Mark Zuckerberg and the Rise of Philanthrocapitalism - kawera
http://www.newyorker.com/news/john-cassidy/mark-zuckerberg-and-the-rise-of-philanthrocapitalism
======
Joof
Given that he gets tax credits, it feels more like he's rich enough to single-
handedly decide how to spend a decent chunk of the government's money (not
that they can spend it effectively, but normally thousands of people work to
squander that money).

He's so much exponentially richer than everyone else that whatever thing he
thinks is worthwhile is effectively free to fund (and lost money otherwise).

His net worth is ~50,000,000,000; in 2013 the median net worth of a college
graduate across all age groups (Zuckerberg is normally in the lowest age
group) is 365,000. Just a cool 136986 times the median. A little over 2^17
times more seems pretty reasonable. And I'd expect it to increase at a greater
rate (percentage) than normal person's income. Honestly, I'm not sure he even
knows HOW to spend that money, nor does he have time to determine an effective
way of doing so.
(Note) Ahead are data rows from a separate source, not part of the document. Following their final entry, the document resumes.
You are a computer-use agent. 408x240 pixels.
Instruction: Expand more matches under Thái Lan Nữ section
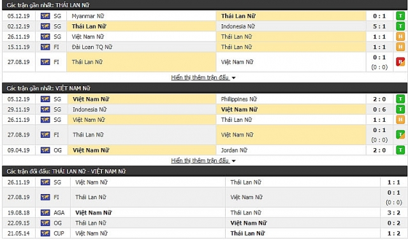200,77
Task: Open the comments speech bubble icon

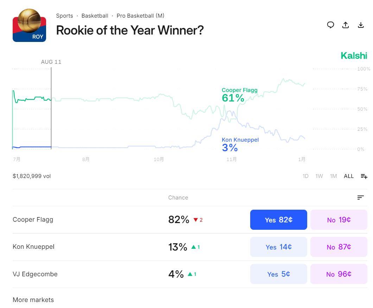Action: click(330, 25)
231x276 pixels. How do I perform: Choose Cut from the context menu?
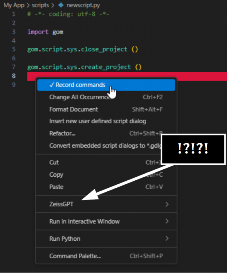click(54, 162)
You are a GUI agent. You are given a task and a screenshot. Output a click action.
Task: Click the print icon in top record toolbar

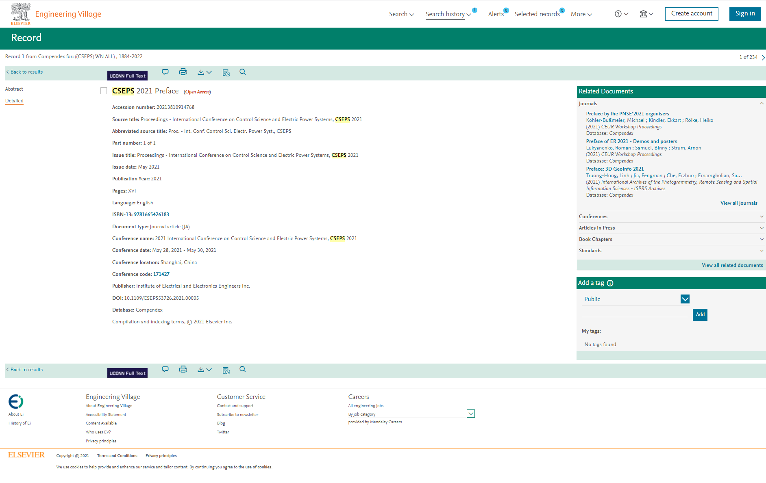tap(183, 72)
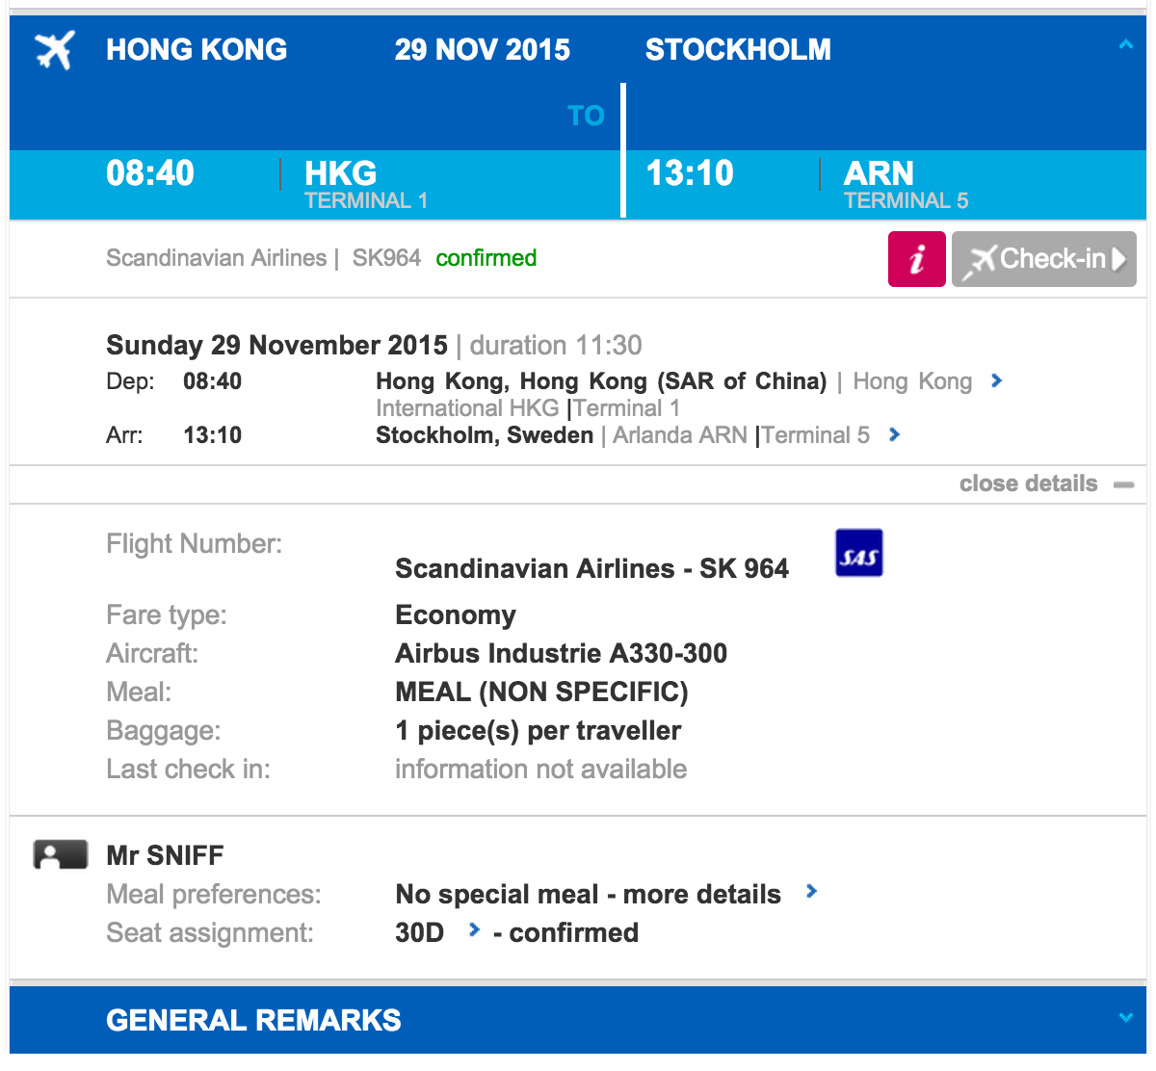Click the arrow after meal preferences details
The height and width of the screenshot is (1071, 1156).
tap(811, 892)
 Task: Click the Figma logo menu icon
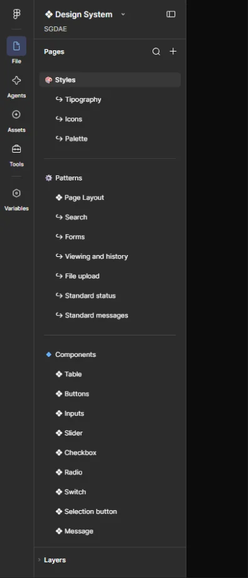[x=16, y=14]
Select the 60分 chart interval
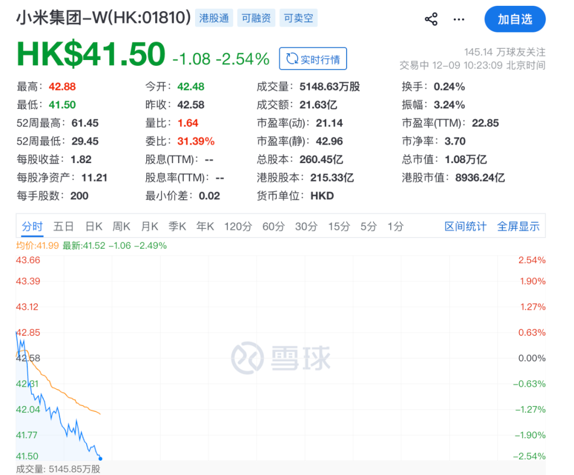Viewport: 574px width, 475px height. (x=273, y=226)
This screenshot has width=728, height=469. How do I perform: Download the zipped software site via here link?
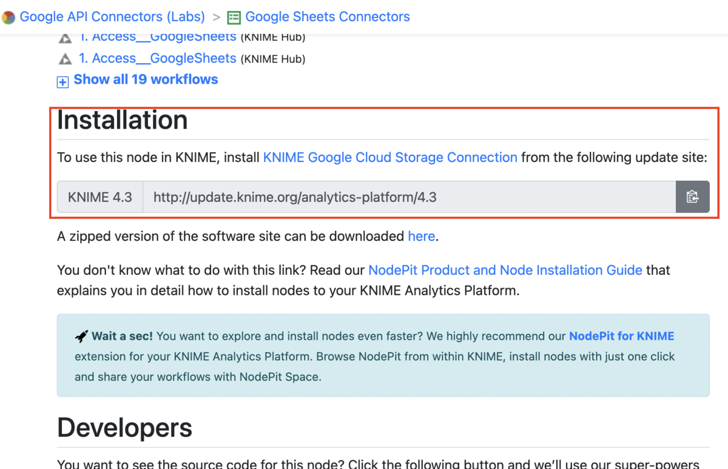tap(421, 236)
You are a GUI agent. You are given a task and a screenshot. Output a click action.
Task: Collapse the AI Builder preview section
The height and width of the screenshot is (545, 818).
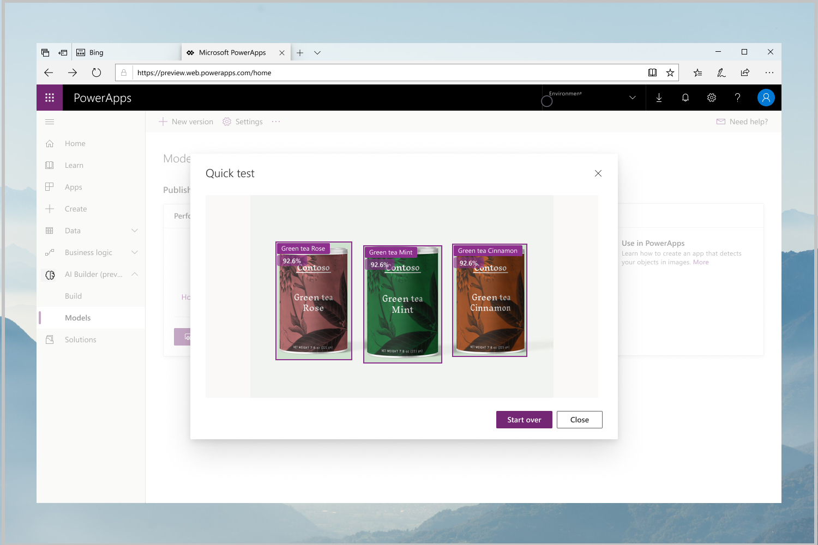[x=135, y=274]
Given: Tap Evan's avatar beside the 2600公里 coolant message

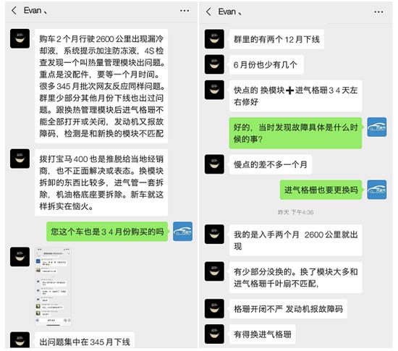Looking at the screenshot, I should click(20, 38).
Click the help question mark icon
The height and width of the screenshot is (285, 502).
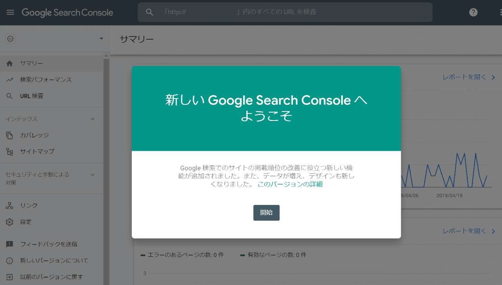(473, 12)
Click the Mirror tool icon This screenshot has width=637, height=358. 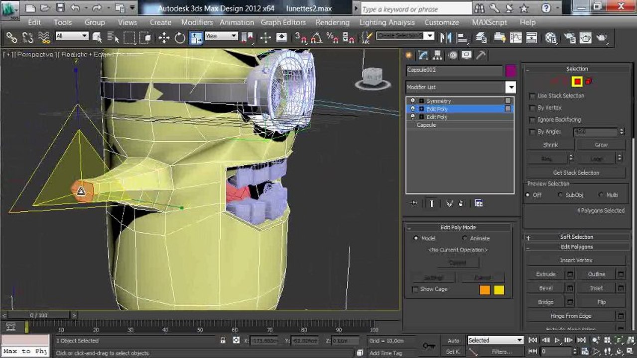[x=446, y=38]
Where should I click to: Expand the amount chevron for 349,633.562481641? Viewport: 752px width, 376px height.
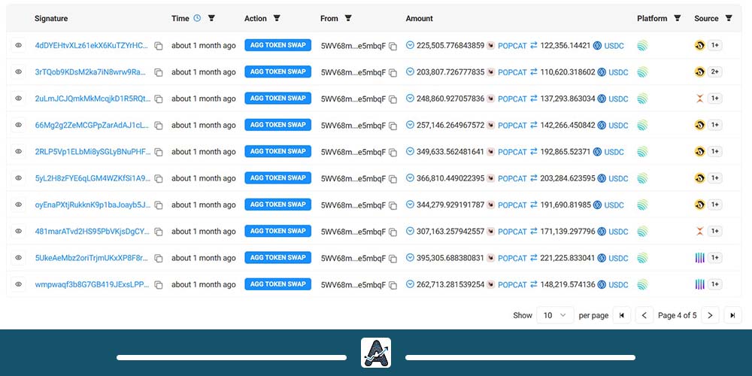(410, 151)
Capitalism has worked well, but it seems to have an odd way
of dealing with certain things at an exponential scale.

Charitable giving does make all the inequalities and injustices defensible of
course as the author has said.

At least Bill Gates knows how to effectively target and solve large problems.

------
deadowl
Probably the most important political question: What does Zuckerberg believe
is an important cause in comparison to everyone who has contributed to
building his wealth?